I looked into the mirror at myself 40 years down the road. Our lives had unfolded similarly even up to my most recent crossroad. We had both tried to make a living from poetry and creative writing but found ourselves writing for newspapers and magazines to pay the bills. We both had travel fever and found it easier to travel half way around the world than to drive 2 hours for an overnight. Most importantly, we both loved India, considered ourselves expat’s and had married exotic men who both held Indian passports. The latter issue was the one that Lou was busy addressing and I knew she was right.

“When we had the School for the Little Ones in Bihar we were happy. Vivek and I had a common goal. We had broken the rules and married, he a Sikh and I, an American woman. Soon we would have children of our own but for now helped the poor village ones have an opportunity at an education. Our School for the Little Ones was started in Bihar which is the poorest state in India. I was a teacher, nurse and sometimes the only one that they had when their mothers and fathers were hauling pounds of bricks in head tarps to earn 5 rupees a day.”

Lou was 2 months pregnant when she and Vivek came to America for a better life for little ones of their own. But life did not go as planned as can often be the case. Lou miscarried in the second trimester which shocked her so much that she withdrew from life for 2 months. She got pregnant again after 4 months and yet again lost the second child this time at 6 weeks.

This is when the trouble began because not only was she to provide children for Vivek but she was to give him at least one son to carry on the family name. Vivek became weary and rather difficult to live with. America had lost its glitz and become a dark existence for him. He began to drink and gamble and look at younger women, girls who he thought fertile and readily able to give birth to not just one son but two or three. At this point Lou decided to move on which meant that Vivek could keep his green card but she would not consider her his wife. This cultural difference had been a knife in each of their hearts and consequently the twain never met.
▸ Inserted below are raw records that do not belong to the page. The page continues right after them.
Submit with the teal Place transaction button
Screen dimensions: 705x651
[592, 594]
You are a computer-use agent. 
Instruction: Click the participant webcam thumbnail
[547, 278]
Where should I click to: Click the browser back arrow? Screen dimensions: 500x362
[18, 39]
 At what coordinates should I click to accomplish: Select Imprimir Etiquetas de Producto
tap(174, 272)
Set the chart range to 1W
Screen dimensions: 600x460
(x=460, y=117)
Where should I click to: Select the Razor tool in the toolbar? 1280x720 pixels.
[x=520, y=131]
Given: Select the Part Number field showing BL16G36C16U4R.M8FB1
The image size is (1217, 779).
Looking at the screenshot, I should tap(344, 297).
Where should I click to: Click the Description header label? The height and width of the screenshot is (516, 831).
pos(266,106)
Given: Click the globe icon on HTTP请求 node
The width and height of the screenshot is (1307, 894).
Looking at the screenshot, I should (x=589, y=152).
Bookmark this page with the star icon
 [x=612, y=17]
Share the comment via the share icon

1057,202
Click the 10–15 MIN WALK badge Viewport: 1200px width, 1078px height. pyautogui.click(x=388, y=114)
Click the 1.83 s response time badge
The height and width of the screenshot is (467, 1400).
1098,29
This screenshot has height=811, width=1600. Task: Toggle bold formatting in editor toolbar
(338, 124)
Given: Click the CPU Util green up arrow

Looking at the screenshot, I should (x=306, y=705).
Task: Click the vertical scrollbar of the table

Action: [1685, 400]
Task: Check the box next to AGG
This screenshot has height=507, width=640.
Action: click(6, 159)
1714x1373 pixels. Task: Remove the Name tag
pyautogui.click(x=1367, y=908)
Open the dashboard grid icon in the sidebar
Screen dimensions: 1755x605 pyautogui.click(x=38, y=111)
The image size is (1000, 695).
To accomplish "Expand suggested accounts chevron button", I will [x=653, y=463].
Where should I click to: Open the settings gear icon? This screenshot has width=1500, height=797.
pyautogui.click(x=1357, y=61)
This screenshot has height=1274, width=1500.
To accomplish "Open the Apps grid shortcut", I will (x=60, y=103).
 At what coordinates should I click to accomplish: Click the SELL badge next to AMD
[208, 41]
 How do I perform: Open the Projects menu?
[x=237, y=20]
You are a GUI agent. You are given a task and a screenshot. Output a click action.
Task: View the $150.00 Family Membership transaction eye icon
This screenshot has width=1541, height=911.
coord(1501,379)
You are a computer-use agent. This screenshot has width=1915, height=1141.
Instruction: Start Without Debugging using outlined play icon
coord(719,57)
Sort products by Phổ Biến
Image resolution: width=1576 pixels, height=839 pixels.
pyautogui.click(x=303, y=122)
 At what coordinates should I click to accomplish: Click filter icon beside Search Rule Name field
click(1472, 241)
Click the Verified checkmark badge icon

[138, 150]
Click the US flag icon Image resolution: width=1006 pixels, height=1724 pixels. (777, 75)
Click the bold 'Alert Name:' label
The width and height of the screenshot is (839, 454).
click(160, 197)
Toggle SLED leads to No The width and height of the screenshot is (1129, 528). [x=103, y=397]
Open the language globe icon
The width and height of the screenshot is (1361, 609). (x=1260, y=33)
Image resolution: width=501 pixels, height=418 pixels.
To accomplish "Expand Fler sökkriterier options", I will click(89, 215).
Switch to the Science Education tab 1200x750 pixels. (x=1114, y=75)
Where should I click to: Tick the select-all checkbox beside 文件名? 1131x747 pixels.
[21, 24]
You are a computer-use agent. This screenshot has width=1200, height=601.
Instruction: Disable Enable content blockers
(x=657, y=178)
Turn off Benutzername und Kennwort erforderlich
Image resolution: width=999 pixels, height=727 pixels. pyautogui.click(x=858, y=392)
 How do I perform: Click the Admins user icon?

Lou had been right, I also moved on. The letter I hold now in my fingers years later begins with “My Dear Friend Teri” and talks about more practical matters. “I have got a computer now and send email. Do you have an email address? Thank heavens for the computer because typewriter ribbons were always a pain in the ass for me! My son and daughter are now in Uzbekistan. Saw your friend, the abstract painter, the other day—she did not look well. Have you been back to Asia lately? I dream of going to Tibet!”

I remember I had just returned from 2 weeks in Kathmandu when I got this letter. I immediately dialed Lou but got a “this number has been disconnected” message. I called a mutual friend who confirmed what I already knew—Lou had passed on. I am planning a trip to Mt Kailash next year. I will take Lou with me in my heart. This letter I will file in box to keep, a box called memories.